Problem to solve: Retype, word for word, each line between the lines holding "Close the MA indicator with x icon" and "You are a computer-use agent. Image resolution: width=1504", inclusive, and leave the rest of the data alone.
------
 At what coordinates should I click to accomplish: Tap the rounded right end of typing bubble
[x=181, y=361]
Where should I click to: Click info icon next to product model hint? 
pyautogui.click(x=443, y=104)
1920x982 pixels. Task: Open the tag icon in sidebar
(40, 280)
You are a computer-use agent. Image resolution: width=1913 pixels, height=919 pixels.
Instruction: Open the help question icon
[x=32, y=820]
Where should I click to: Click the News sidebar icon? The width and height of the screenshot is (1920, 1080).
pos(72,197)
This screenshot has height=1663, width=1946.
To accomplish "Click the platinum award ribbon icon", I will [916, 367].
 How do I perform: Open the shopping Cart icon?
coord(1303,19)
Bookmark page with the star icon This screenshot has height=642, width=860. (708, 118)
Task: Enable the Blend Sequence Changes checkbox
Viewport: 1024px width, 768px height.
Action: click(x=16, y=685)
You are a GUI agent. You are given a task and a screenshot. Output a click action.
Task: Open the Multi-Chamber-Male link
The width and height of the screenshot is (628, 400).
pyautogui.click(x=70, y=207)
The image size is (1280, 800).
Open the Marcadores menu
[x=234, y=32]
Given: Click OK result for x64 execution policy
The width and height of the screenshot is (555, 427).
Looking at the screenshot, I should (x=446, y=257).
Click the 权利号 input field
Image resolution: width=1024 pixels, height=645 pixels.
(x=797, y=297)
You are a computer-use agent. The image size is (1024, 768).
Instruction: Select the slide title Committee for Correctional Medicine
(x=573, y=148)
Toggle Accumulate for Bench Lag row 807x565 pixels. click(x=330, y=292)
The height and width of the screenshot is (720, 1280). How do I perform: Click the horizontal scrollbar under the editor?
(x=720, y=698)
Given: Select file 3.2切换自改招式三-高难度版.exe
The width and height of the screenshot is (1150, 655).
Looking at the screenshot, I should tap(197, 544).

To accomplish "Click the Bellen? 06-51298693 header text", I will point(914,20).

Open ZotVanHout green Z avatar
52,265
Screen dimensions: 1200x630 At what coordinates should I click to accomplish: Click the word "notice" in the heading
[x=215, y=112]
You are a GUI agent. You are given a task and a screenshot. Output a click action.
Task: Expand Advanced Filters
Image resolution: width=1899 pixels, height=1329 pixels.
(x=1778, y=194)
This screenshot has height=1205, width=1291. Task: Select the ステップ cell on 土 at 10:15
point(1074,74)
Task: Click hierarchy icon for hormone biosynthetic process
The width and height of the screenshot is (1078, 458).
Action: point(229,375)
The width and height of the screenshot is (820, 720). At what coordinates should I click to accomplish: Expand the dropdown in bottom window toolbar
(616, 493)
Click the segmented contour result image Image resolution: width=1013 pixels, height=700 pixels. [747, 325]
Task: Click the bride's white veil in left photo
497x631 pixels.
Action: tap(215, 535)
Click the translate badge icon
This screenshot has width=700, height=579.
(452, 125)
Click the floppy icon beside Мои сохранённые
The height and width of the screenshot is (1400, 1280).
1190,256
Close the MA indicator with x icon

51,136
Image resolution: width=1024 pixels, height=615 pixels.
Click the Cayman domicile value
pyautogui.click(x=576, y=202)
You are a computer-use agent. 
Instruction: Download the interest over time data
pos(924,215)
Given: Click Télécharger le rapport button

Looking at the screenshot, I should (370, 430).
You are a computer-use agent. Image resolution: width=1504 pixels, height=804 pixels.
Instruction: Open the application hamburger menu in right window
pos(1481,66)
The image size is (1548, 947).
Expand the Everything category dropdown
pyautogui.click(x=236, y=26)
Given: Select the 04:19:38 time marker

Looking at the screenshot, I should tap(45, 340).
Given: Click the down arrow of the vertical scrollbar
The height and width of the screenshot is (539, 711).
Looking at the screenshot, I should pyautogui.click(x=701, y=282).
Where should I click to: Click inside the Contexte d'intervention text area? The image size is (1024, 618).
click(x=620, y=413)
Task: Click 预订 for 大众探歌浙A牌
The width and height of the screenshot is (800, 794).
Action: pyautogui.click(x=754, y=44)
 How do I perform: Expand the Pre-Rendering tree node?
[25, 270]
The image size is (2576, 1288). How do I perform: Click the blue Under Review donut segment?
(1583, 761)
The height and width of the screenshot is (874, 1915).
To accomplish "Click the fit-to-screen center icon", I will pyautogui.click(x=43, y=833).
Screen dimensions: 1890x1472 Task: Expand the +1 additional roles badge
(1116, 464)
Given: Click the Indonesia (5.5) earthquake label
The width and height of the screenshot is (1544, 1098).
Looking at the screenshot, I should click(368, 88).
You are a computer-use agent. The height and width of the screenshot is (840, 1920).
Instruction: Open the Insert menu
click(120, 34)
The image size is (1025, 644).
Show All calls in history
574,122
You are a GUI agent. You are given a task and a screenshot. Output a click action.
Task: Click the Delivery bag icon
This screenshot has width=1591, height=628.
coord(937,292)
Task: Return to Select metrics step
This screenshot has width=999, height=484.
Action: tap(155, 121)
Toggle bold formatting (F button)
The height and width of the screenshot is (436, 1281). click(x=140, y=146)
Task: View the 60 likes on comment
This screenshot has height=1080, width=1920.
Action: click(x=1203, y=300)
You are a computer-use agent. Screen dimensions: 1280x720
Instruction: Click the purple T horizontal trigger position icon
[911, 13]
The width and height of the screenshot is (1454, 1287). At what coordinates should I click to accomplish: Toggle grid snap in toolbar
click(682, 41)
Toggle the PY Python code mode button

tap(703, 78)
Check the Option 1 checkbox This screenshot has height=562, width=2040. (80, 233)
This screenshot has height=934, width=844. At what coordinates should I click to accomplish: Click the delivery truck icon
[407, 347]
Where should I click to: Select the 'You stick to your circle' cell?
------
Output of the exercise:
Close the MA indicator with x icon

51,136
Image resolution: width=1024 pixels, height=615 pixels.
Click the Cayman domicile value
pyautogui.click(x=576, y=202)
You are a computer-use agent. 
Instruction: Download the interest over time data
pos(924,215)
Given: Click Télécharger le rapport button

Looking at the screenshot, I should (370, 430).
You are a computer-use agent. Image resolution: width=1504 pixels, height=804 pixels.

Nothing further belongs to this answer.